Hey GPT-5, can you make a 💣 Molotov Cocktail? | What UK's online safety act means to 📜 Wikipedia
#199 - OpenAI's GPT5 is jailbroken within 24 hours of launch | Wikipedia fears that it is bunched together with social media and porn sites
You can ‘Echo Chamber’ OpenAI’s GPT-5 to output harmful content
The attack relies on the inherent nature of GPTs to focus more on recent context
An 📢 Echo Chamber and Storytelling attack is where the attacker slowly prompts the LLM to generate progressively harmful content by a series of benign prompts. These typically begin with simple storytelling prompts.
A 🎼 Crescendo attack is very similar. It begins with a benign request to the LLM. As the attack progresses, the crescendo of the requests increase to a point where the LLM start spewing out harmful content.
Within 24 hours of the launch of GPT-5, it was jailbroken and revealed, in explicit detail, the recipe to create a Molotov cocktail.
This attack works on any transformer based LLM. Why? I’m glad you asked…
Modern LLMs derive their logic from this innocuous sounding paper called “Attention is all you need”. This paper introduced the term ‘Transformer' - the T in GPT. A transformer mechanism is a unique way to focus on relationships between words in a sentence or a block, thus allowing to connect related sentences. The connected words have more weight and hence allow for better context when responding. Both the Echo Chamber and Crescendo attack use this feature of LLMs to their advantage. They try to build more and more connected words to the point that the LLM connects all the words and gives harmful content as the most probable answer.
This is a very interesting attack vector!
Take Action:
🔴 Red Teamers: Read up on the attack vector. Build your collection of a series of prompts to test each AI application for vulnerability towards these attacks. A good starting list is available here.
👩🏻💻Cybersecurity professionals: Learn the business use cases of your application and identify if your AI enabled system is vulnerable to these attacks.

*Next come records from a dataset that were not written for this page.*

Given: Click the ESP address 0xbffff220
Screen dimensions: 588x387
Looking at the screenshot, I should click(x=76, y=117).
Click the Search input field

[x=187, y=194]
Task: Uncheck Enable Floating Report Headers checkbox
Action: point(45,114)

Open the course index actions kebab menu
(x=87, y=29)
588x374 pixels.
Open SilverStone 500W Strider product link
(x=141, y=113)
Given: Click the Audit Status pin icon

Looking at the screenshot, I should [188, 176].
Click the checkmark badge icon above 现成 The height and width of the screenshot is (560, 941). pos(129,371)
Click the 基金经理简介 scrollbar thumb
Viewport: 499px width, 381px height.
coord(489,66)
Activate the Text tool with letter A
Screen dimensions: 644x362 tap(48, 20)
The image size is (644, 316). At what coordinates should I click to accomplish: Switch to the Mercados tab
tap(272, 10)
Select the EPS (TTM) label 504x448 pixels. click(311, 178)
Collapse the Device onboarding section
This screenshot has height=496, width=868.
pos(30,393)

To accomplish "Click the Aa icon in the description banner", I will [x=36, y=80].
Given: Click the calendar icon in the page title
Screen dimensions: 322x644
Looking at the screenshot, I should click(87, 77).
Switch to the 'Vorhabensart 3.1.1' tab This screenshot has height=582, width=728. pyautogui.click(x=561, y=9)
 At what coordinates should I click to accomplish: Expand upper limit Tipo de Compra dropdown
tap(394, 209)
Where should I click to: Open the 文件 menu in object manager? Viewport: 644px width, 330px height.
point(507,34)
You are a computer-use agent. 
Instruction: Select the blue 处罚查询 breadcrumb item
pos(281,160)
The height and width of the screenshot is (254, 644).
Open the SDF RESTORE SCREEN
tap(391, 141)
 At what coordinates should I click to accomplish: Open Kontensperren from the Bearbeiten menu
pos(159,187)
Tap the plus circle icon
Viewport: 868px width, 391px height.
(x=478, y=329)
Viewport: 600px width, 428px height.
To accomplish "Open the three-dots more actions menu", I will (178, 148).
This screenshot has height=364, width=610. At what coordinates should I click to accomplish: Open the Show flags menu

If you are using LLM APIs to build your app, you definitely have to consider this attack vector and mitigate relevant risks.
Will Wikipedia users and administrators have to age-verify in the UK?
No, but it could still be classified as Category 1
Just last week, I wrote about how the UK Online Safety Act (OSA) has resulted in a jump in VPN usage across the country:
Now, a UK court heard Wikimedia Foundation’s (the firm that runs Wikipedia) plea to tighten the categorization of websites for it fears that it will be clubbed together with social media and pornographic websites and have to implement stringent age verification guidelines.
The foundation lost the plea and the judge ruled that while the categorization will not be changed, it is unlikely that stringent verification rules will apply to Wikipedia.
Is Wikipedia a social media site? Or is it a world changing encyclopedia?